Six Candidates for the Board of Education - Joyce Singer Abrams, Barbara Carpenter, Debra Patterson, Elaine Springer and Francis O'Neill Zimmerman from District A, and Les Pierres Streater from District D - made the extra effort to attend this meeting and hear parent and community feeling on this issue.
Scott Vydra, an aide to Assemblyman Steve Baldwin (R-La Mesa), made a special trip to La Jolla to represent the Chairman of the Assembly Education Committee and to inform parents of the Assembly Hearing that will soon be held in Sacramento to assess the direction of math education in California.
Special note should also be taken of the five teachers from the La Jolla High School Math Department who attended and made many useful and informative comments regarding district procedures and the position of the La Jolla High Math department on curriculum matters. Several other teachers also attended.

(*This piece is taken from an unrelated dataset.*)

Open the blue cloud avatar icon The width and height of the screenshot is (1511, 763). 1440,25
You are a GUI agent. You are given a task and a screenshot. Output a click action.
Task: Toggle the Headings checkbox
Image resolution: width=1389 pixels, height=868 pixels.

Unfortunately, Vance Mills and Janet Trentacosta, who had been scheduled to present San Diego Unified's point of view on changes to the math curricula, canceled shortly before the meeting began, and the District was not represented as planned.
The meeting was opened by Maria Uhry, Vice Principal of Muirlands, who provided the introductions. Jay Tarvin, Principal of La Jolla High School, had agreed to moderate the meeting. Mr. Tarvin expressed his disappointment at the failure of Dr. Mills and Ms. Trentacosta to attend and announced that he would return for the next meeting at which, he felt, district representatives were sure to appear.
Mike McKeown of Mathematically Correct then gave a brief summary of the district adoptions process, of the kinds programs that the district plans to implement, and the nature of these programs.
The rest of the meeting was given over to parent comments or concerns about the new programs, as well as to questions as to how to proceed to restore traditional algebra and geometry courses to district students. Nearly all comments expressed concern about the adoption of various Whole Math programs, and many were directed at the exact procedures either to replace Whole Math courses or to restore the option of taking traditional courses at both the regular and honors levels.
Parent members of Mathematically Correct had learned that it is possible for individual schools to receive waivers from the district to use non-adopted texts, just as it is possible for districts to apply for waivers to use texts not approved by the state. At the meeting it was reported that schools with waivers from the district would be given district funds, matching the costs of district approved texts, to use toward the purchase of texts chosen by the schools. Whether or not this applies to all schools remains unclear.
Upon leaving, many parents added their signatures to A Letter to the Board of Education requesting a delay of the adoption process rather than approving any new, experimental math programs suggested by district officials.
District officials and the School Board have been notified of the need to hold a second forum. Meanwhile, parents are left wondering what can be done to help the children already assigned to the new program in middle school.